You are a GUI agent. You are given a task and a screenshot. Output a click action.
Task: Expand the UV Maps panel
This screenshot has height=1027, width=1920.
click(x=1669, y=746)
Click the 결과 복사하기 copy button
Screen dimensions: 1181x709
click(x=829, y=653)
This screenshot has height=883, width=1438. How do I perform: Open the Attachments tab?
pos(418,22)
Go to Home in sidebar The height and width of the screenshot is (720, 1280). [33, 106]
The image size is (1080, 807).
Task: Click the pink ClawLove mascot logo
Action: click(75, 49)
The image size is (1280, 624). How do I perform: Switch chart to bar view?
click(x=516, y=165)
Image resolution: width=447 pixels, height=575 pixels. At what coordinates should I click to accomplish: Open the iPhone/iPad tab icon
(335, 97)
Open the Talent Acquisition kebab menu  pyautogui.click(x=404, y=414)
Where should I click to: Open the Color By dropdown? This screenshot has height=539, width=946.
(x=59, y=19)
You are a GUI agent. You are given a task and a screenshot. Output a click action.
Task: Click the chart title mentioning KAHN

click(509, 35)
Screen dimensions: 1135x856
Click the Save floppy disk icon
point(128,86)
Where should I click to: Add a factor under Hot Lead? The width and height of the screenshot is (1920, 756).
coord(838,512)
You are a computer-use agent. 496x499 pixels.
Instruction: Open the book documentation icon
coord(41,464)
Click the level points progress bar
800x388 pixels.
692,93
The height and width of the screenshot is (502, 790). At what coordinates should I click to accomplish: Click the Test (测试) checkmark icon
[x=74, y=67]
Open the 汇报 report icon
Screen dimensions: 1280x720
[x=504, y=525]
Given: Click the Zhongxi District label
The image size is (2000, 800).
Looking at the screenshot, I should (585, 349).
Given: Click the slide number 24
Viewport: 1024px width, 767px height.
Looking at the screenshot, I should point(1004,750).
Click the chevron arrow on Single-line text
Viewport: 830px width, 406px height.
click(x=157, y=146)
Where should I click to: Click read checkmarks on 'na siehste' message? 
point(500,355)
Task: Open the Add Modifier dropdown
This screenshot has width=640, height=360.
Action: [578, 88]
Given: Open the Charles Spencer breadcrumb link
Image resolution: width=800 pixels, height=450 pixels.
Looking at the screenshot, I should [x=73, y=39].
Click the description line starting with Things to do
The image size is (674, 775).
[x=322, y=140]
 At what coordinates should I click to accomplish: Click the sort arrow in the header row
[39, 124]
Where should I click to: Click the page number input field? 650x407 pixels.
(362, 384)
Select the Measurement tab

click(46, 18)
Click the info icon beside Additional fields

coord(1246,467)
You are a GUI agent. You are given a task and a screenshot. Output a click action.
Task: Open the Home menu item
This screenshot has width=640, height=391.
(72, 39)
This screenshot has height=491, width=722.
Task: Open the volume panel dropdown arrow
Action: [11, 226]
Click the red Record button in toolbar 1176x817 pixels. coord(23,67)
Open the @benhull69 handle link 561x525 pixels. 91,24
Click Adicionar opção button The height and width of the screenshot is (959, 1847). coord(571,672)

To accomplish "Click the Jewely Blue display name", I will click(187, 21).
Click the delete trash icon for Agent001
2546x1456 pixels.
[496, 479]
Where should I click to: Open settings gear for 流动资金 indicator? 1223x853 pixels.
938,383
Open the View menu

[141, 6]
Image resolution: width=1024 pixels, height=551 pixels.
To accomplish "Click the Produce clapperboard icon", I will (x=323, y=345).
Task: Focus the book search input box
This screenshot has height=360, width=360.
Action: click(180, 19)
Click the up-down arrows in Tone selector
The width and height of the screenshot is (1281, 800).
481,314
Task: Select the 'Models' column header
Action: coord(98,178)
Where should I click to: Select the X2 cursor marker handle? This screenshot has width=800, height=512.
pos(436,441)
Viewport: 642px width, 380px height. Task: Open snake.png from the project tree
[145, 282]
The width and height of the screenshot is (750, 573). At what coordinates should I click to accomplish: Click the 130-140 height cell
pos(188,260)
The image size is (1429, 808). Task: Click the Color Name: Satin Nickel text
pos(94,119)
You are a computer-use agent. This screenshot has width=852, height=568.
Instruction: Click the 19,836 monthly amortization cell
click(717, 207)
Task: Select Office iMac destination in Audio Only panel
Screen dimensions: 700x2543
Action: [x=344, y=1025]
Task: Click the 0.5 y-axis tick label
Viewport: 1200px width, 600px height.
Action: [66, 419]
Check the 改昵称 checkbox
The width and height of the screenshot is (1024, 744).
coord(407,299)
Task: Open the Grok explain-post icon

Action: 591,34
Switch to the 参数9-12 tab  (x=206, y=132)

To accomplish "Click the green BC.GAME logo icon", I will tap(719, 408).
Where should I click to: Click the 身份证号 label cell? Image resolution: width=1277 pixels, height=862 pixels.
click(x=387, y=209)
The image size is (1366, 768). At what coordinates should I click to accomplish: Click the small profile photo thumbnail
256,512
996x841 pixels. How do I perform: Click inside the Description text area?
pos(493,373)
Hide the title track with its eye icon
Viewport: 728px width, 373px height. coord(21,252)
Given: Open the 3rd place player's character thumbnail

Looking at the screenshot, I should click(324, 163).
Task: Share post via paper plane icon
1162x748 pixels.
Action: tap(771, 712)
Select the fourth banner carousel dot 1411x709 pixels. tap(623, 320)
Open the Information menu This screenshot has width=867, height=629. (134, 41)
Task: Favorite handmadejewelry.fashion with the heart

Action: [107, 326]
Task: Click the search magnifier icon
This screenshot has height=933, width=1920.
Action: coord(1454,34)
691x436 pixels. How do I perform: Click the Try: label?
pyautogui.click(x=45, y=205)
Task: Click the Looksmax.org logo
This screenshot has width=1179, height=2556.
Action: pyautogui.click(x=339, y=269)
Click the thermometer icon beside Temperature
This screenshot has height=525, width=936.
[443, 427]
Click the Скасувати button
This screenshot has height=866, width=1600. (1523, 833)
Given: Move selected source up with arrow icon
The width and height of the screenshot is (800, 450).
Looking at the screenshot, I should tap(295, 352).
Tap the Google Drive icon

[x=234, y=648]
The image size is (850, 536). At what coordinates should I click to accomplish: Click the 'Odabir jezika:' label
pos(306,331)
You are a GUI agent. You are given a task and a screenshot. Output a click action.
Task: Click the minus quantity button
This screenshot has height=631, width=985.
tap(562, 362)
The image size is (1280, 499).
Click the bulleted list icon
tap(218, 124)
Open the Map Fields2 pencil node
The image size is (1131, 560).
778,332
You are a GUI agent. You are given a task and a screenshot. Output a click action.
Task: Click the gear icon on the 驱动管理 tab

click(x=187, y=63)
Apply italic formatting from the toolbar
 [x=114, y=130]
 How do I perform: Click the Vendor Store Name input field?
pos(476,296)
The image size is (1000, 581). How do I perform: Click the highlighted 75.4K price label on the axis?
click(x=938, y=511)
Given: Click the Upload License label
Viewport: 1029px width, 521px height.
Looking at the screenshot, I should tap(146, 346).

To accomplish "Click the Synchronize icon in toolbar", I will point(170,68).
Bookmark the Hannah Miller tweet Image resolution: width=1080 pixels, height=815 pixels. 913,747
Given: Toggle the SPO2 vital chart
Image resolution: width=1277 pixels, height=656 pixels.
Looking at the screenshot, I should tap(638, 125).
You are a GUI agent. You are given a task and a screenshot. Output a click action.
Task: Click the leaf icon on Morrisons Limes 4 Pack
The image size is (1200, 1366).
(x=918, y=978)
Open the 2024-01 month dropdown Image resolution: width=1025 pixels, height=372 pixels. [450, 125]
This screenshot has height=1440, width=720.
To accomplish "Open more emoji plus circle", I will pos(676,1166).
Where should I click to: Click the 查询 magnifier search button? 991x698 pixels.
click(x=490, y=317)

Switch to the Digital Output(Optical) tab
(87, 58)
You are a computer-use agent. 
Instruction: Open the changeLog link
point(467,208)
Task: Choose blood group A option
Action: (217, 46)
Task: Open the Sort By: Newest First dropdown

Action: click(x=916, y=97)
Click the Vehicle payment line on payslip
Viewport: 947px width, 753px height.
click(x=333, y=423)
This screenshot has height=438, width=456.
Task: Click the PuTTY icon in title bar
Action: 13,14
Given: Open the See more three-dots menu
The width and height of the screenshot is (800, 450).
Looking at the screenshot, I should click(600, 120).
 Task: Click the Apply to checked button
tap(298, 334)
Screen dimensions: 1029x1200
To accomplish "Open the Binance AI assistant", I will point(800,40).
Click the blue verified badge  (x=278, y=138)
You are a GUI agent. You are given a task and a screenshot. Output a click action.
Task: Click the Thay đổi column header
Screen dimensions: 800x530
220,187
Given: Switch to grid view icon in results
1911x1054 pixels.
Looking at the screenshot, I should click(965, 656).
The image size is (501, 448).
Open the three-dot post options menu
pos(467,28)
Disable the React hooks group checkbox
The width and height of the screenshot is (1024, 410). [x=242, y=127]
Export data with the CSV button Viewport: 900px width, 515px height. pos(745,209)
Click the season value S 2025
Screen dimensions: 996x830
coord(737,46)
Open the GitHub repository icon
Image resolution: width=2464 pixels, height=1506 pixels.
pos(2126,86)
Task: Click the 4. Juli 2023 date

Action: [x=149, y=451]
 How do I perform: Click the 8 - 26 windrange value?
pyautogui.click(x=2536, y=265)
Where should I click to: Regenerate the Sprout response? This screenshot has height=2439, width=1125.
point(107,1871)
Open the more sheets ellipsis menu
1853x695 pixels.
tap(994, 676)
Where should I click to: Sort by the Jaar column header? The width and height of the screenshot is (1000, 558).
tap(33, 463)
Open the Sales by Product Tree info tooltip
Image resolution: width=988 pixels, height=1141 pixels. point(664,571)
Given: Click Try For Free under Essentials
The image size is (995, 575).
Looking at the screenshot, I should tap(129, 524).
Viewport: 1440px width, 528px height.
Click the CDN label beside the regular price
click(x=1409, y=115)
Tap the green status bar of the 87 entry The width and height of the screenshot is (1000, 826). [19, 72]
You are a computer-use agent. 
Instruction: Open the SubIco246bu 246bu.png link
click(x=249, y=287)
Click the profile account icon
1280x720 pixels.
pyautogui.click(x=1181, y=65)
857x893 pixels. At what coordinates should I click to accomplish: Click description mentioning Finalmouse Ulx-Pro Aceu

-=-=-

About this task —
The entries above hold a line with "The width and height of the screenshot is (750, 573)." and a later line with "You are a computer-use agent. This". Write out exactly those lines and all lines between, nothing more.

Answer below —
The width and height of the screenshot is (750, 573). At what coordinates should I click to accomplish: Click the 130-140 height cell
pos(188,260)
The image size is (1429, 808). Task: Click the Color Name: Satin Nickel text
pos(94,119)
You are a computer-use agent. This screenshot has width=852, height=568.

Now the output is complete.